Berkunjung ke Balai Kota Makassar, Huawei Siap Perkuat Smart City

Terkini.id, Makassar – Kepala Bidang Informasi dan Komunikasi Publik Diskominfo Kota Makassar Ade Ismar Gobel menerima kunjungan kerja salah satu manajemen manufaktur smartphone nomor satu di dunia, Huawei.

Bertempat di War Room Lantai 10 menara Balai Kota, Kamis, 18 April 2019.

Ade Ismar Gobel menyebut pertemuan tersebut memberi manfaat berupa masukan dan bantuan terhadap program Smart City Pemerintah Kota Makassar.

“Apalagi mengenai pengembangan layanan Smart City, berupa solusi Safe City dengan layananan Public Safety yang mereka paparkan dan tawarkan kepada kita,” kata dia.

Selain itu, IT Product Manager Eric Sugiono mengatakan, Huawei merupakan salah satu vendor ponsel yang memiliki tim penelitian dan pengembangan Research and Development (R&D) yang baik.

Eric menerangkan Huawei tak pernah tanggung soal R&D, apalagi manufaktur ini berambisi untuk menguasai pasar smartphone terbaik di dunia.

“Huawei pernah mengeluarkan dana kisaran Rp175 triliun khusus untuk R&D. Hal ini membuat Huawei jadi perusahaan nomor 6 terbaik dalam urusan R&D. Dengan adanya R&D yang memiliki pendanaan yang baik,” ucapnya.

Lebih jauh Eric mengatakan, saat ini, tak aneh jika Huawei sering melahirkan produk ponsel berkualitas, karena ditunjang oleh R&D yang kuat, sehingga Huawei mulai diperhitungkan sebagai salah satu vendor ponsel terbesar di dunia.

Saat ini, kata dia, produk Huawei sudah ada di lebih 170 negara dan berada pada urutan ke-72 fortune global 500. Hal itu karena Huawei mengusung layanan Safe City, berupa solusi public safety, solusi inovatif disegala bidang.

Melalui solusi tersebut, perusahaan asal China ini mengharapkan dapat menunjang segala aktifitas, termasuk e-government, e-ticketing dalam sistem transportasi, rumah dengan teknologi terintegrasi, dan layanan darurat lainnya.

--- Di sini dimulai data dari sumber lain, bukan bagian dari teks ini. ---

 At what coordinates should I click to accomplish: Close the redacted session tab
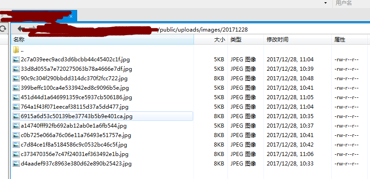pos(71,16)
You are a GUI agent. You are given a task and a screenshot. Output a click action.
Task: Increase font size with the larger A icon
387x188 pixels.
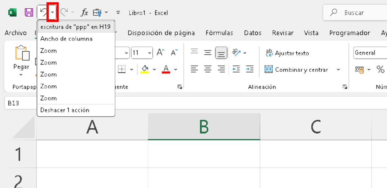161,52
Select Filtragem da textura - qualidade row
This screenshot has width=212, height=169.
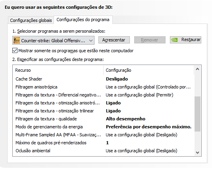coord(104,119)

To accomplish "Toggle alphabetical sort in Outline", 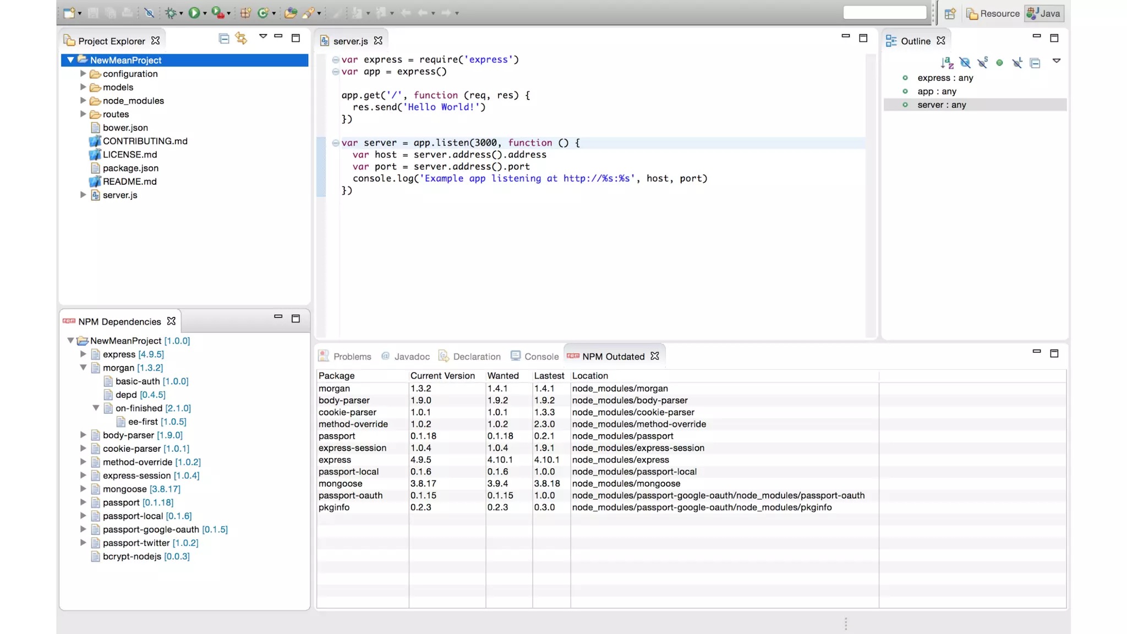I will (x=947, y=63).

Selain itu, Vice director hovt. Sector Gobernment and Public utility sector Huawei tecnologies co, Ruan Dongmin menilai program Smart city sebenarnya merupakan payung besar yang di dalamnya ada banyak aspek.

“Salah satu contoh sederhananya adalah kalau dulu orang mengirim surat lewat pos, namun sekarang berkembang melalui email atau SMS. Begitupun dengan yang lainnya akan terus berkembang dari tahun ke tahun,” ujarnya

Di tempat yang sama, Hendra Kosasih Account Manager Indonesia Enterprise Busines Group Huwaei, mengatakan lima infrastruktur pendukung yang harus disediakan dalam mengoperasikan program Smart City, yakni eLTE, Fiber Optik, Ethernet, DSL, dan WiFi.

“Dari ke lima sarana pendukung tersebut, dari situ penduduk warga kota dan pemerintahnya bisa mendapatkan akses informasi yang mudah dari mana saja, termasuk secara nirkabel,” tutupnya.